After that weekend I had to prepare studying for exams but it was way too difficult to study for 5 exams while I was behind 4 months worth of notes in each of those courses. I felt overwhelmed and eventually just basically gave up for the remainder of the semester because I felt like there was nothing I could do. I ended up not even attending my final exam because I knew there was no hope of me passing that course. I received my grades early this month and as expected they were horrendous, only passing 2 out of 5 of my courses. My parents don't know about them, as I lied and made some mediocre grades up. I know that's a bad idea but I don't think I could handle their reaction to knowing about the truth.
Finally, here I am, in my last chance to stay in school or be withdrawn. While I did give up last semester, my friend's encouragement back in November did help and I feel ready to turn my life around. I have made a lot of mistakes I have to make up for but I'm willing to bear with it if I can get my life back on track again.

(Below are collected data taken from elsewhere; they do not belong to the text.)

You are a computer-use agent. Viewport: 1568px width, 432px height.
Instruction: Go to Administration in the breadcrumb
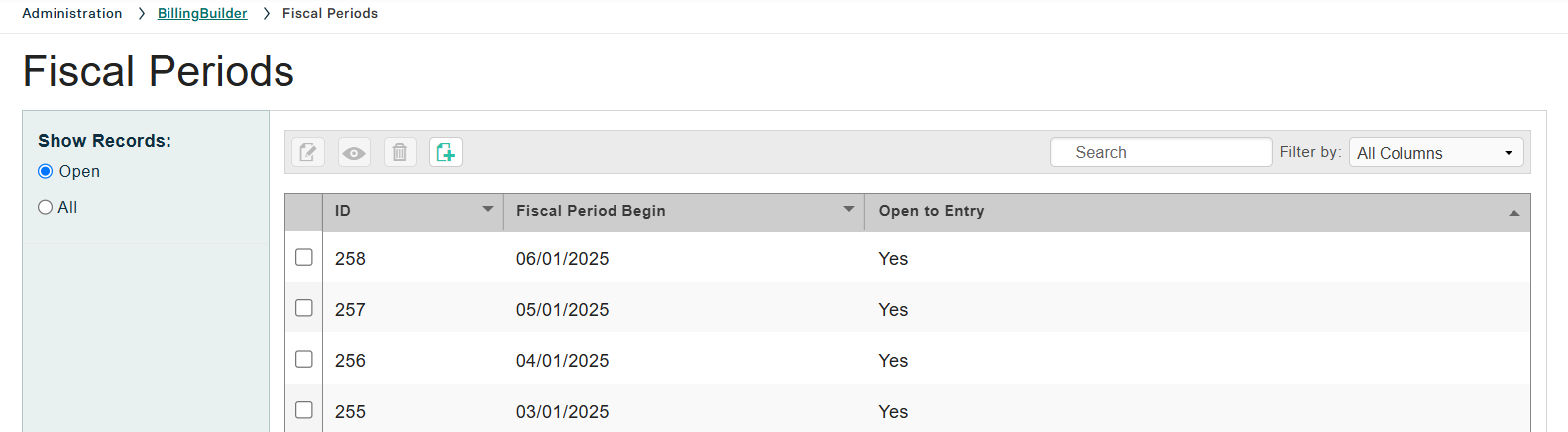pos(72,13)
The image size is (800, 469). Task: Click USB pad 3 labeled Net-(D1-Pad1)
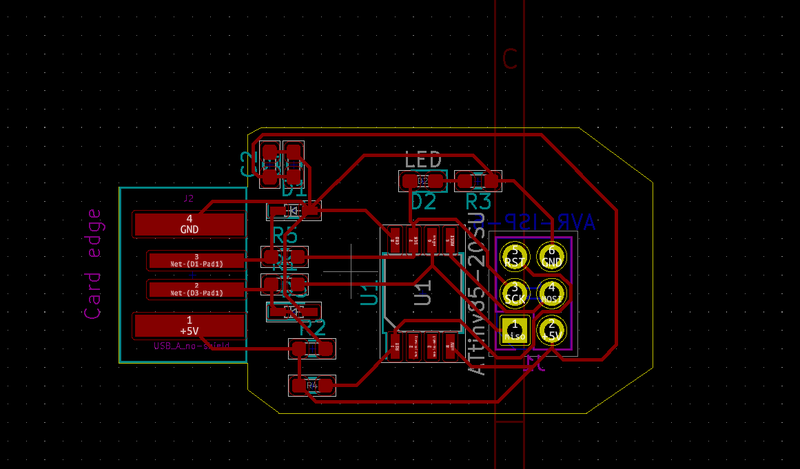(196, 261)
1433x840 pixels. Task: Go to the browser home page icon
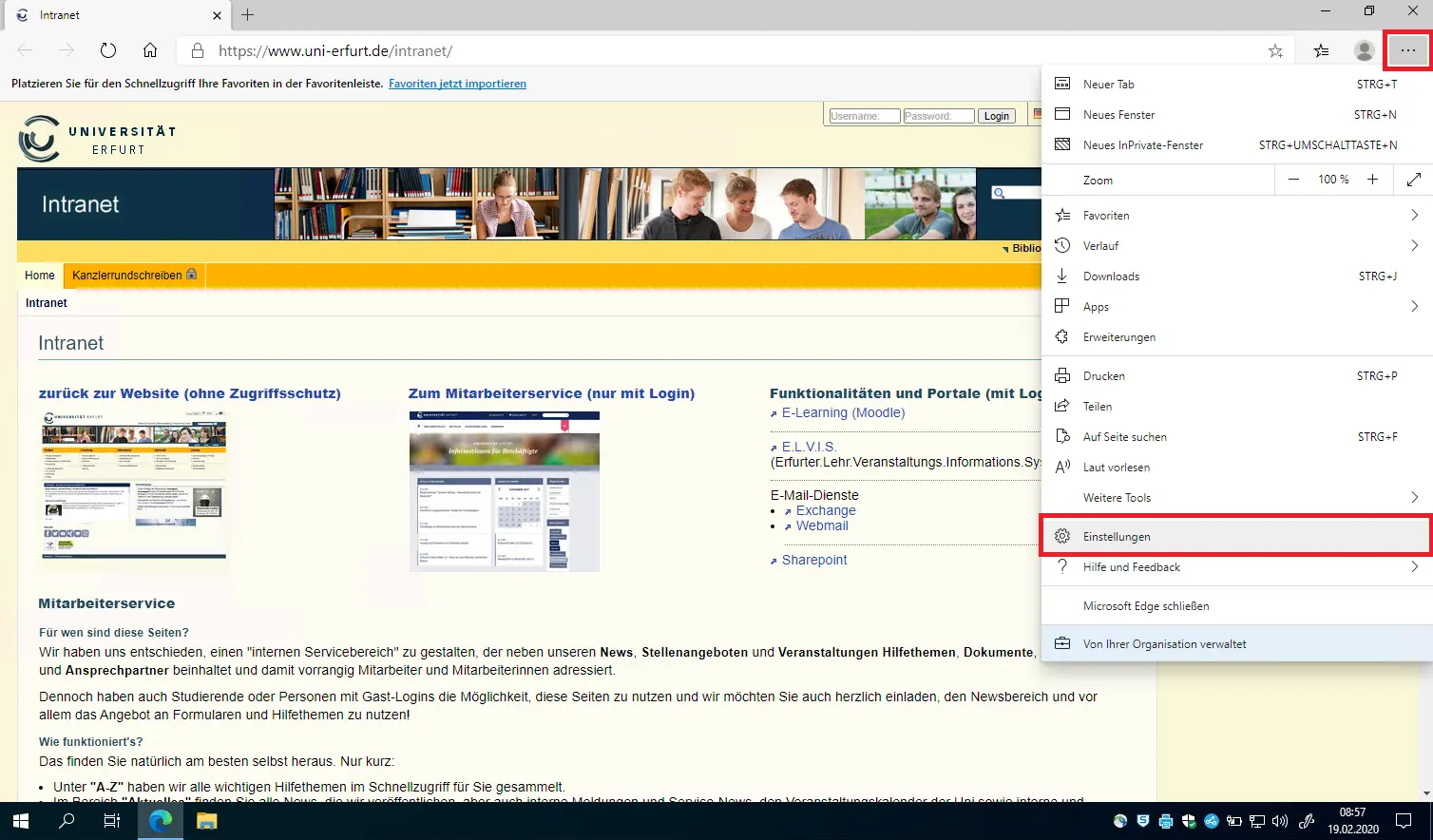(x=150, y=50)
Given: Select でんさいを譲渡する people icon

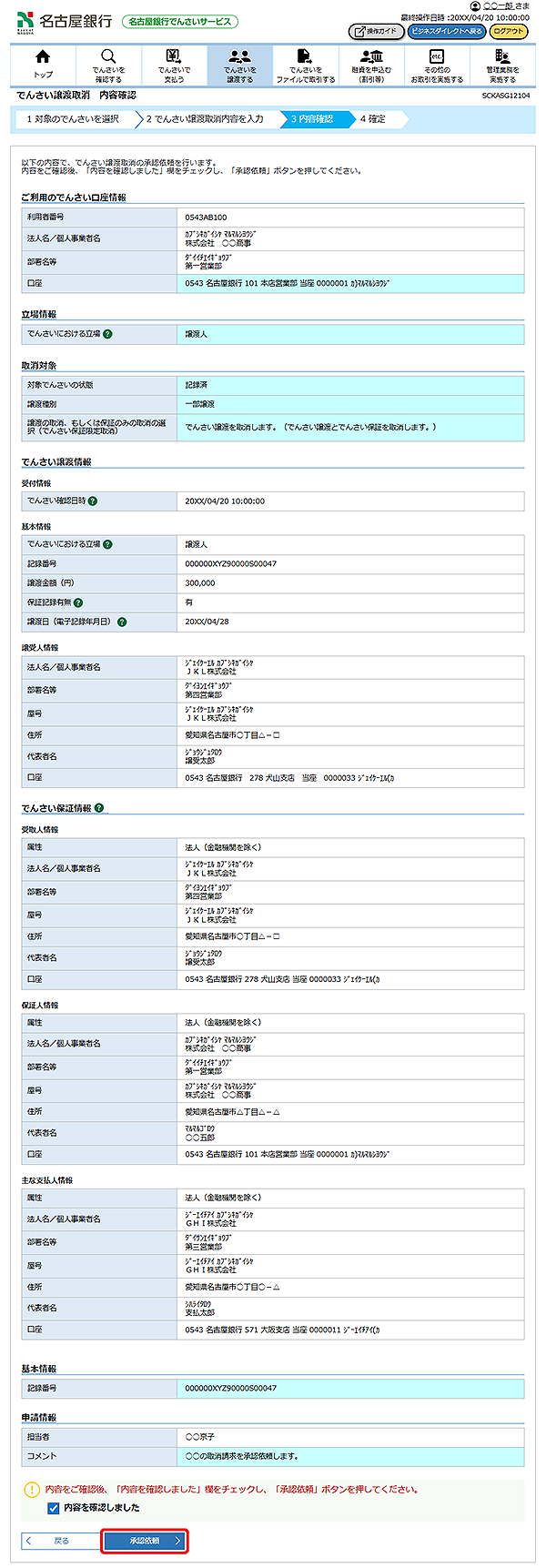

I think it could possibly help to talk to a professional about all of this, but at the same time I feel like I'm pleading a case for insanity because it feels like to get academic consideration for the exam I didn't write I have to convince her I have a mental illness, most likely depression which I think I do have but I'm fighting it either way. Being a naturally optimistic person gives me hope that I can get through this even though I am basically riding this out alone because I don't have friends here aside from one friend I see on occasion that I went to high school with.
I know I can get through this. My schedule works in my favour so I'll have an easier time adjusting to attending classes again. I'm just apprehensive about speaking to a guidance counsellor because I feel uncomfortable telling a stranger all my personal issues...that, and I'll probably get emotional looking back on it again and I really hate crying in front of anyone.
Also for those of you who I speak to often, if you see this, I know this entire story seems really out of my character because I'm usually so upbeat. It's just easy to fake a smile and pretend everything is okay, especially when you've been doing it for the past year and a half of your life.
Anyway, ran out of things to say. Hopefully I can break the cycle.